Paul: I can think of something else after which I go right to sleep. Huh, David?
David: During.
Dwayne: You bought chocolate cheesecake?
Marko: Just for an emergency.
David: What kind of emergency, nuclear war?
Marko: Depression.
Michael: You know, in the south, we mature faster. I think it's the heat.
David: I think it's the gin.
Michael: *leaves David's nest*
Dwayne: I thought he belonged to the other one.
David: Well, I'm sure Star won't mind one bit.
Dwayne: He's a man. It's not like sharing a beer.
Marko: You just don't understand!
Dwayne: Oh please! What I forgot, you'll never know!
David: Look, you didn't ask for my opinion, but I'm old, so I'm giving it anyway.
Michael: My father was good. He has truly been a father to everybody in our town!
Marko to Dwayne: Now I know why Max likes his mother. She must have been a very forgiving woman.

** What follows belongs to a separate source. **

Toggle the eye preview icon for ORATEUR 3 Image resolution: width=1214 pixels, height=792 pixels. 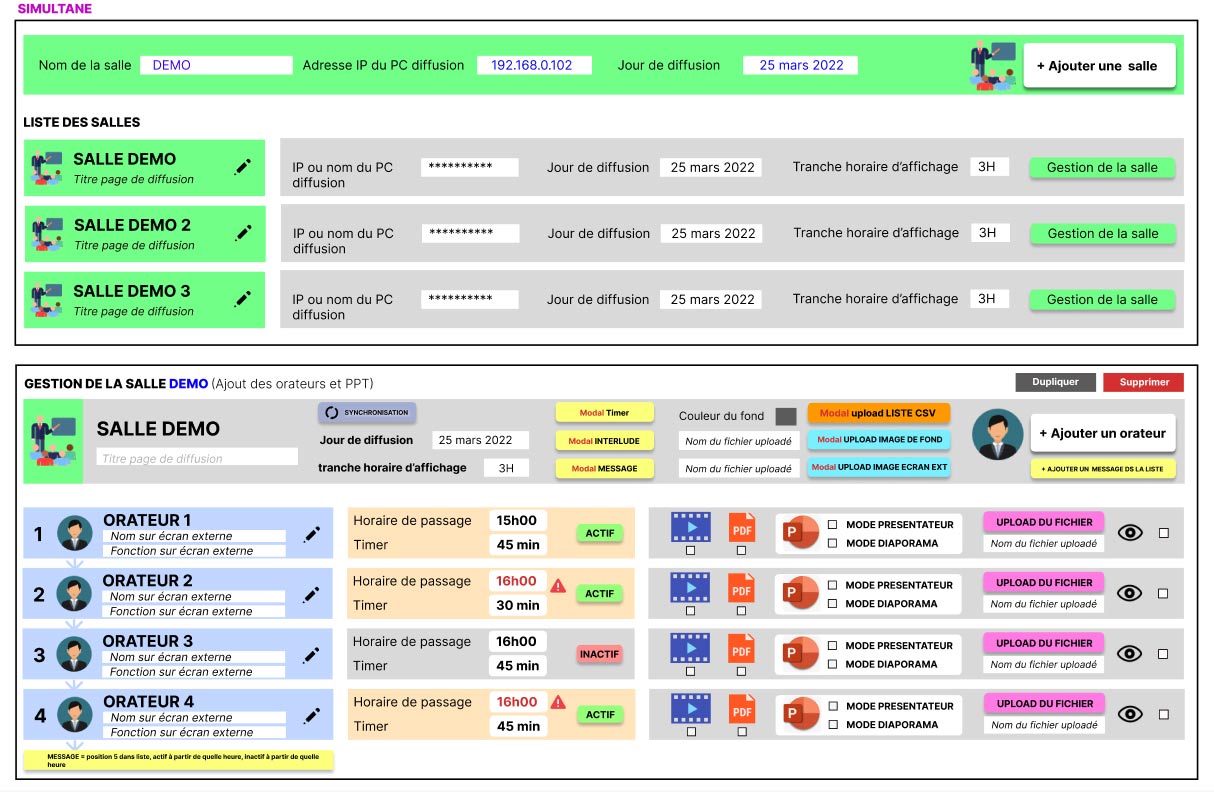point(1130,654)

Marko: As long as you're out there, why don't you clean the bikes?
Tipsy Paul: Alright!
Dwayne: Yesterday you said you were gonna clean the bikes.
Marko: I said I'd get it done and it's getting done, lighten up.
In a country bar
David: Do you know where we can sit here?
Paul: How would I know? I'm here for the first time!
Random passerby, slapping his ass: Howdy Paul!
Talking about meeting the guys for the first time
Dwayne: At that moment I was convinced I'd made a bad first impression. But then I met Marko, and I realized I could have shown up naked, playing ukulele and still got turned.